¿Qué hacemos con lo que pensamos y no escribimos?
- Sensiblemarce null
- 20 dic 2023
- 2 Min. de lectura

En muchas ocasiones me ha llegado una idea en un momento en el que no me encuentro en la posicion de escribir lo que quisiera, para desarrollar este estimulo de imaginacion. Y como detesto no hacerlo en papel, dejo que se vaya, a menos que sea algo que realmente me intrigue por desarrollar. Pero, ¿qué es aquello que hace que brille por entre las demás ideas? Desde luego no lo sé, aunque quisiera.

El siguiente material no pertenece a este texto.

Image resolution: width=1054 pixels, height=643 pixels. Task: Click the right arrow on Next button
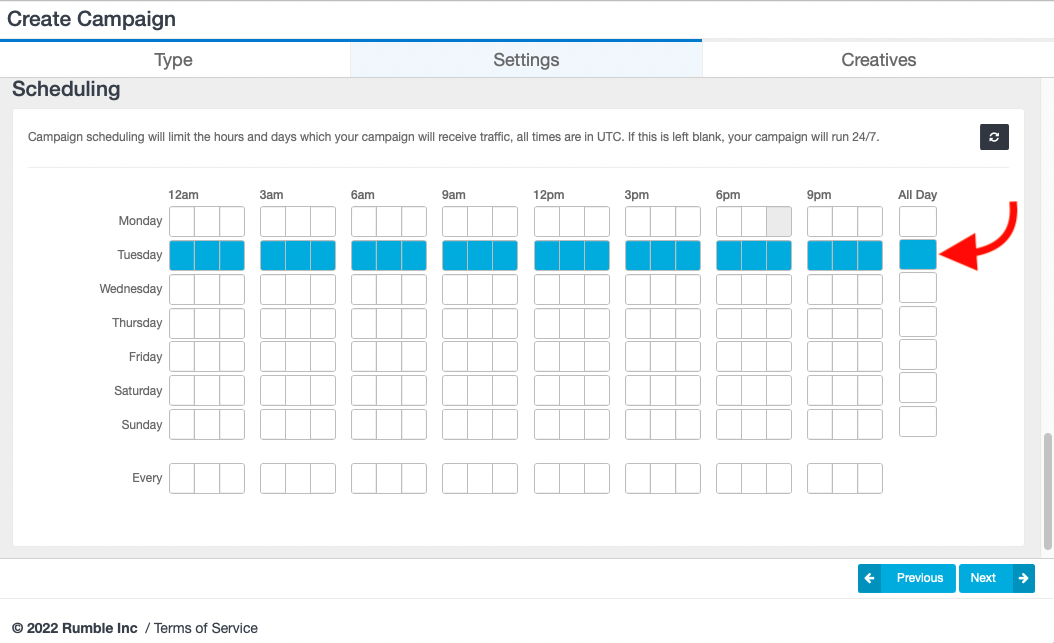coord(1022,578)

Según estudios realizados por la Doctora Marta Ochoa, jefa de servicio de Neurología de HM hospitales en Madrid, al escribir a mano se activan muchas conexiones neuronales y eso activa nuestra inteligencia cognitiva, además menciona que al escribir esta acción permite que nuevas ideas aparezcan fluidamente y de manera mas rápida. Esto claro, yo no lo sabía hasta hace muy poco, y es que como toda partidaria de las ciencias humanitarias (y cuáles no lo son?), mi romanticismo por esta acción que cada vez con el avance de la tecnología, queda mas en desuso, me hace empeñarme en hacerlo.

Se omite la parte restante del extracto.